WHAT IS BEING ASKED: All entries need to be written out verbatim, with pictures omitted.

SOURCE MATERIAL:
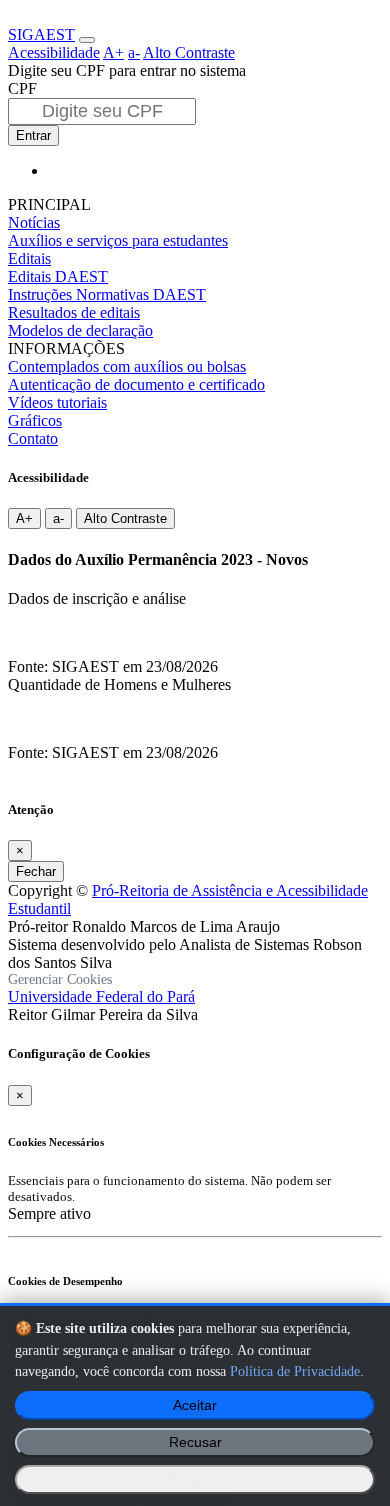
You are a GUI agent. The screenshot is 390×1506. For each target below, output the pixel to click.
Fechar (36, 871)
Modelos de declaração (80, 330)
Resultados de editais (74, 312)
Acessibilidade (54, 52)
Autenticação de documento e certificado (136, 384)
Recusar (195, 1442)
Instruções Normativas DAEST (107, 294)
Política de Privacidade (295, 1371)
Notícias (34, 222)
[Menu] (87, 40)
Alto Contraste (189, 52)
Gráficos (35, 420)
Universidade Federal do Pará (101, 996)
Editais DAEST (58, 276)
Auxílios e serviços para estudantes (118, 240)
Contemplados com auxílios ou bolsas (127, 366)
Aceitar (195, 1405)
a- (134, 52)
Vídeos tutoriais (57, 402)
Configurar (195, 1479)
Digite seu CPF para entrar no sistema (127, 70)
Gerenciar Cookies (60, 979)
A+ (113, 52)
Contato (33, 438)
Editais (29, 258)
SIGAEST (41, 34)
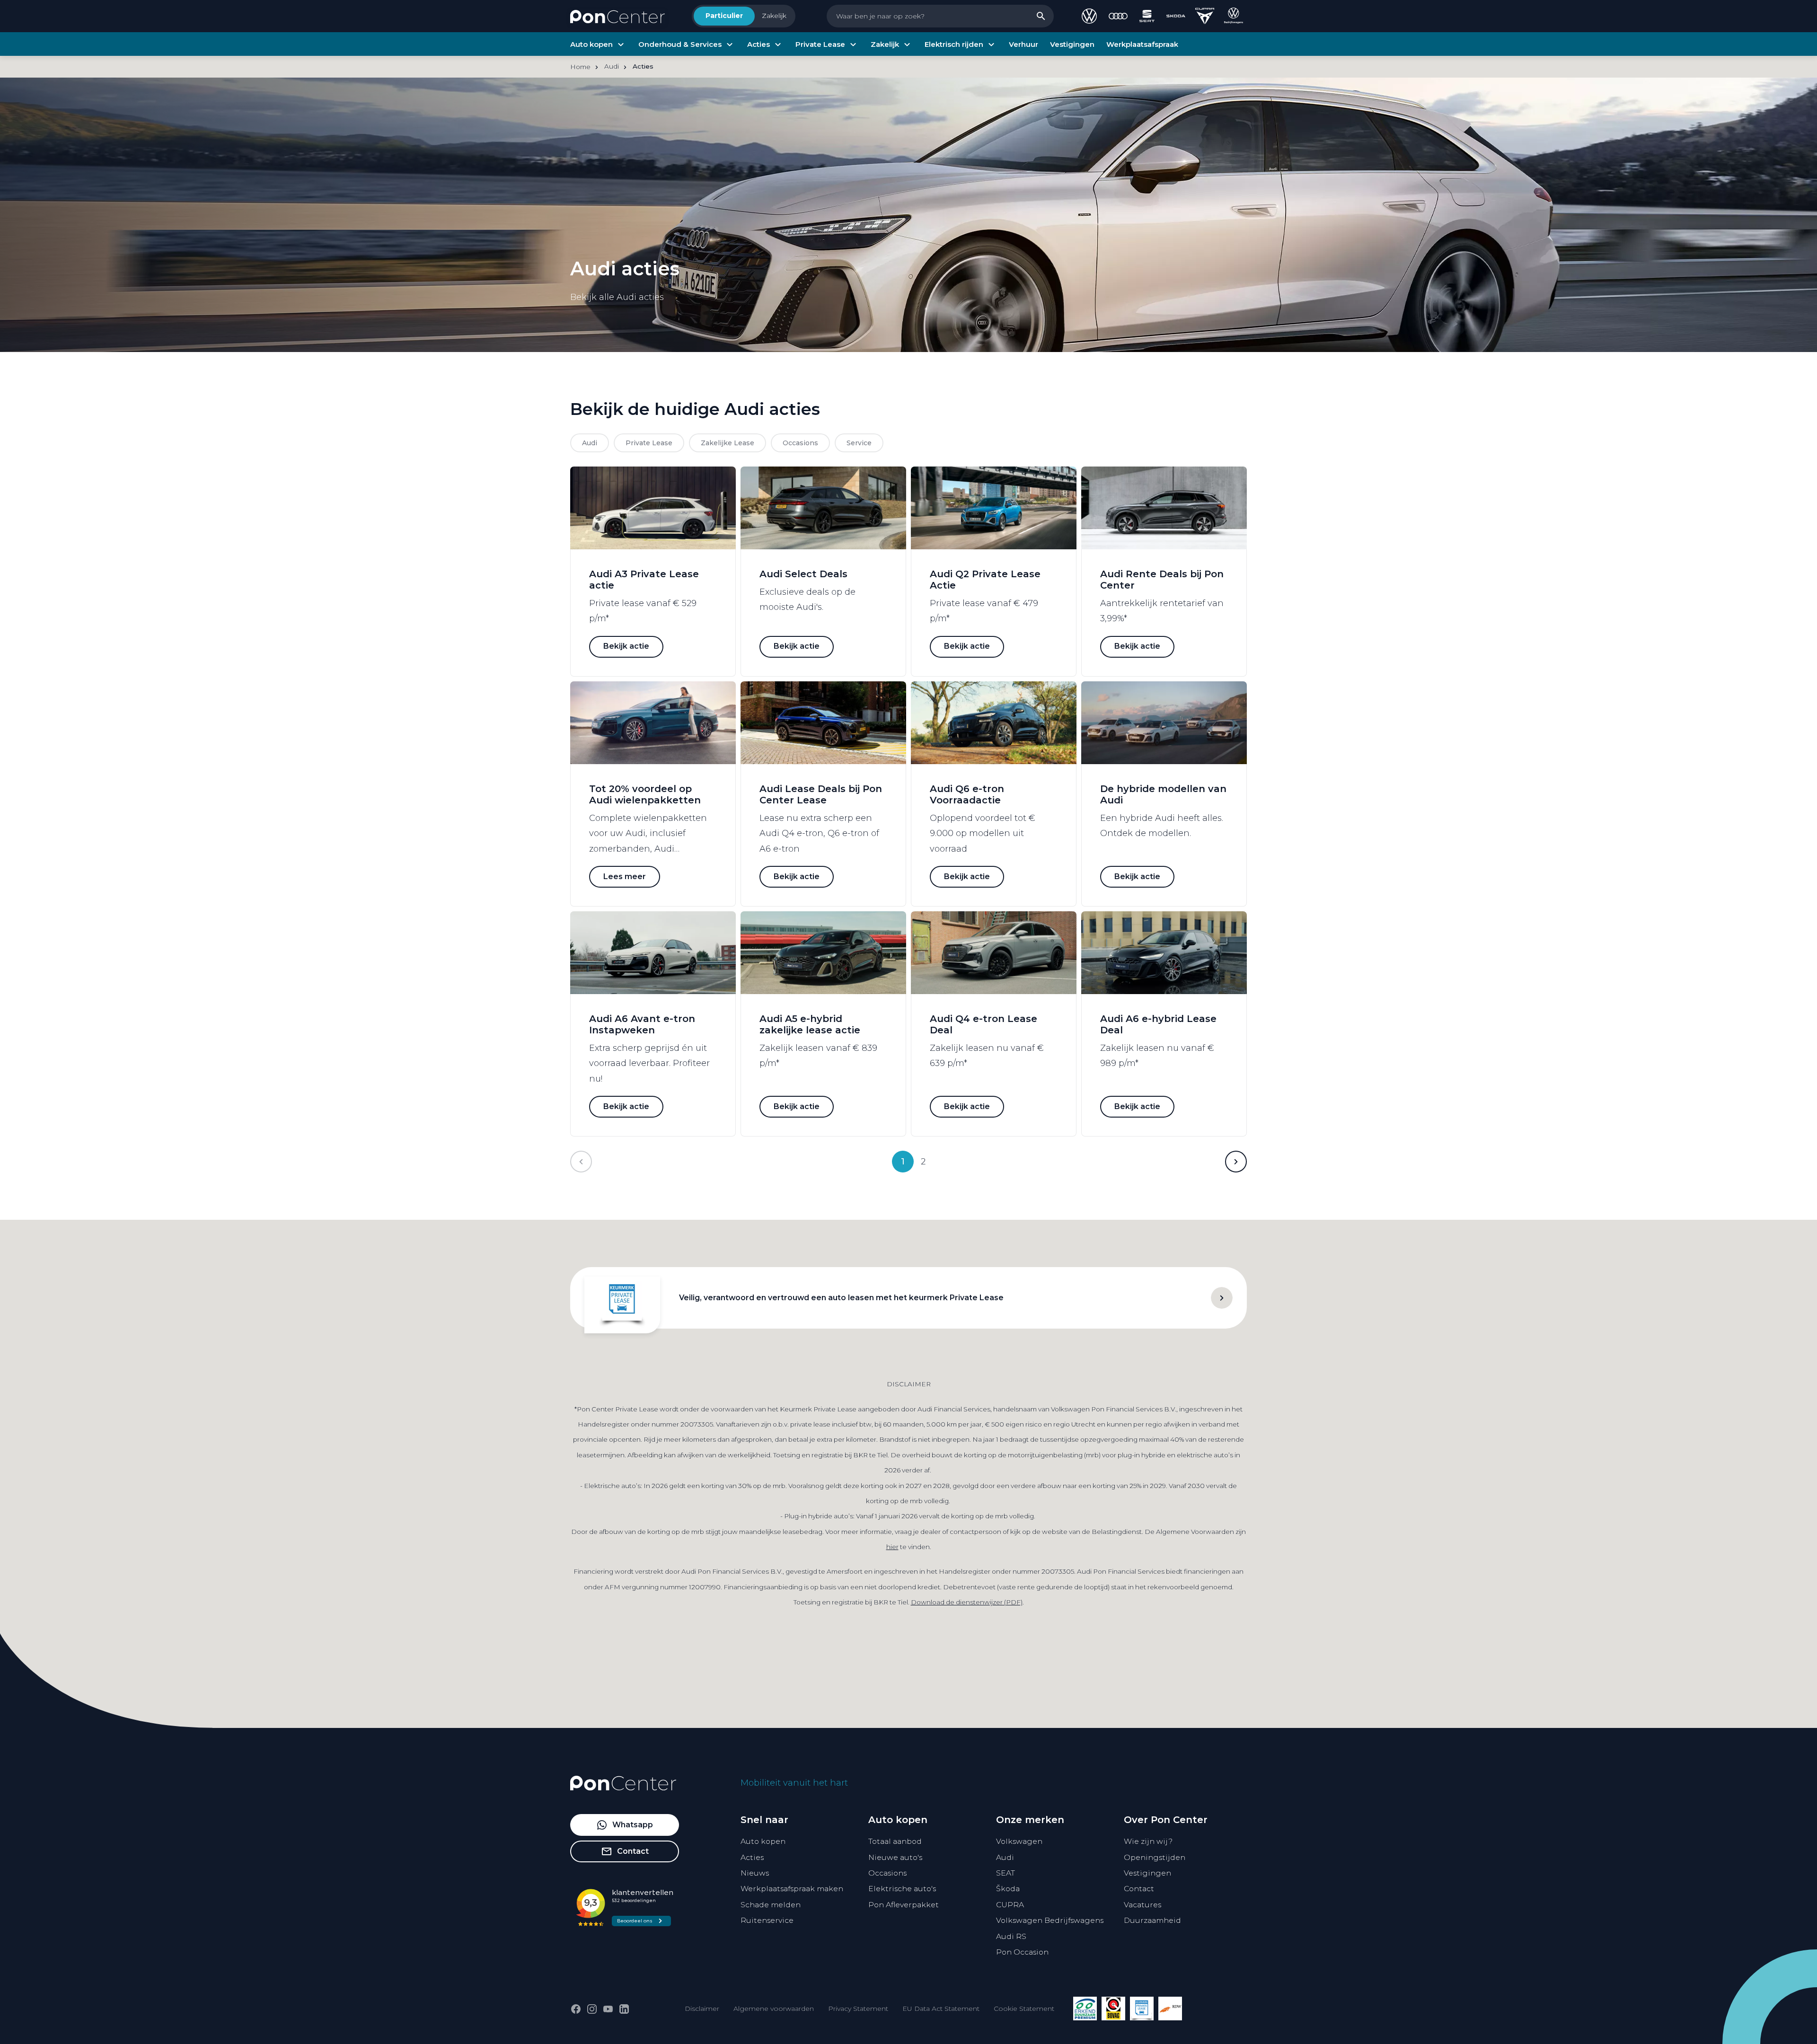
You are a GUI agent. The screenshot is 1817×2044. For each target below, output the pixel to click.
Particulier (724, 15)
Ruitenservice (767, 1920)
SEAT (1005, 1872)
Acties (752, 1857)
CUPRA (1010, 1904)
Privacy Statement (858, 2008)
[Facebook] (576, 2009)
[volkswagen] (1089, 16)
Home (580, 66)
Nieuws (755, 1872)
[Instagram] (592, 2009)
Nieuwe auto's (895, 1857)
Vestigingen (1147, 1872)
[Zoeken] (1041, 16)
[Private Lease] (1142, 2008)
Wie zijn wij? (1148, 1841)
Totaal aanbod (895, 1841)
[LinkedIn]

TASK RESPONSE:
You are a GUI agent. The screenshot is 390×1506. For each target below, output the pixel to click.
Fechar (36, 871)
Modelos de declaração (80, 330)
Resultados de editais (74, 312)
Acessibilidade (54, 52)
Autenticação de documento e certificado (136, 384)
Recusar (195, 1442)
Instruções Normativas DAEST (107, 294)
Política de Privacidade (295, 1371)
Notícias (34, 222)
[Menu] (87, 40)
Alto Contraste (189, 52)
Gráficos (35, 420)
Universidade Federal do Pará (101, 996)
Editais DAEST (58, 276)
Auxílios e serviços para estudantes (118, 240)
Contemplados com auxílios ou bolsas (127, 366)
Aceitar (195, 1405)
a- (134, 52)
Vídeos tutoriais (57, 402)
Configurar (195, 1479)
Digite seu CPF para entrar no sistema (127, 70)
Gerenciar Cookies (60, 979)
A+ (113, 52)
Contato (33, 438)
Editais (29, 258)
SIGAEST (41, 34)
You are a GUI agent. The screenshot is 1817×2044. For each target below, output the pixel to click.
Particulier (724, 15)
Ruitenservice (767, 1920)
SEAT (1005, 1872)
Acties (752, 1857)
CUPRA (1010, 1904)
Privacy Statement (858, 2008)
[Facebook] (576, 2009)
[volkswagen] (1089, 16)
Home (580, 66)
Nieuws (755, 1872)
[Instagram] (592, 2009)
Nieuwe auto's (895, 1857)
Vestigingen (1147, 1872)
[Zoeken] (1041, 16)
[Private Lease] (1142, 2008)
Wie zijn wij? (1148, 1841)
Totaal aanbod (895, 1841)
[LinkedIn]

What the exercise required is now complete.